**EXERCISES:**
- A) In the project description on mycorrhizal fungi and yam, which soil chemical parameters will be analyzed?
- B) Write the next part of the project description on mycorrhizal fungi and yam, picking up after its final sentence.

As a novel approach to protect yam seed material against pathogens, the proposed project assesses the occurrence and diversity of arbuscular mycorrhizal fungi (AMF) in two African countries.
Soil samples that include AMF communities will be collected jointly by Flemish researchers and researchers from the provider country. The material will be used to analyse soil chemical parameters (pH, organic carbon, and phosphate content). Also, AMF spores will be isolated and identified.
The screening of AMF isolated for their potential to improve yam growth will be carried out in collaboration with the International Institute of Tropical Agriculture (IITA) in Benin.
Techniques include soil sieving to collect fungi spores, species identification based on morphological characterization and molecular polymerase chain reaction (PCR). Part of the screening will be carried out in Belgium.
AMF cultures will be sent to IITA for future uses.
Genetic resource: Arbuscular mycorrhizal fungi (AMF)
Access: In situ collection of soil samples
Utilization: Isolation and screening of AMF. This includes soil sieving to collect fungi spores, species identification based on morphology and molecular PCR. Cultivation of yam plants in pots together with AMF.

**PROVIDED RECORDS:**

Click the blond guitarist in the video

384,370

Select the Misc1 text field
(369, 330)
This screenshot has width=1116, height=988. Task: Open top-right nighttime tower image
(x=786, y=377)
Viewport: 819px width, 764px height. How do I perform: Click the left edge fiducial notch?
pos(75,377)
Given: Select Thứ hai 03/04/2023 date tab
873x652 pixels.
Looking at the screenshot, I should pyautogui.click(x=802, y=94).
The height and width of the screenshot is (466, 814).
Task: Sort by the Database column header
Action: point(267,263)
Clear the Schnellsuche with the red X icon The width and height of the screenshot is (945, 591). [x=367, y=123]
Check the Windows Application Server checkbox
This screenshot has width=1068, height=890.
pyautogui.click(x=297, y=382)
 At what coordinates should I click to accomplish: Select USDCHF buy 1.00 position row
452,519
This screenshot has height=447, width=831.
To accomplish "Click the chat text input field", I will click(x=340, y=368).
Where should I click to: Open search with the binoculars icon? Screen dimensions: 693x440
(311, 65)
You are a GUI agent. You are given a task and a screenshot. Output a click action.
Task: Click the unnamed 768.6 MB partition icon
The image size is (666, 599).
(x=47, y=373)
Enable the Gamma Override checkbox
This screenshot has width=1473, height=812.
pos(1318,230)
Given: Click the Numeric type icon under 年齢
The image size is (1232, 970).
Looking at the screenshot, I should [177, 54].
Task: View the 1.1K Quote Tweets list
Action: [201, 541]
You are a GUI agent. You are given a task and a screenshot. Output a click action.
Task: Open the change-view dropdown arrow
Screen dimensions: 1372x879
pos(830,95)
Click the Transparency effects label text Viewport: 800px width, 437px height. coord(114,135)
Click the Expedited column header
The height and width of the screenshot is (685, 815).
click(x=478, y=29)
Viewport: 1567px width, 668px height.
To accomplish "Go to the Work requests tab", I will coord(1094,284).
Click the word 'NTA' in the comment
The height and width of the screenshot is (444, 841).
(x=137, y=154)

**ANSWERS BY ITEM:**
- A) pH, organic carbon, and phosphate content

- B)
Stakeholders involved in ABS-procedures: Flemish University and Competent National Authorities of the two provider countries. The involvement of the research institute of the provider country in the ABS negotiations depends on the national regulation of the provider country.
Steps: Apply for PIC and negotiate MAT for the research on the AMF; inquire for conditions of the IITA for utilizing yam tubers.
Notes: Yam is a PGRFA. Therefore, access to the tubers falls under the International Treaty. It is included in Annex I of the International Treaty. Yet, access in situ of Annex I varieties is defined by the provider country.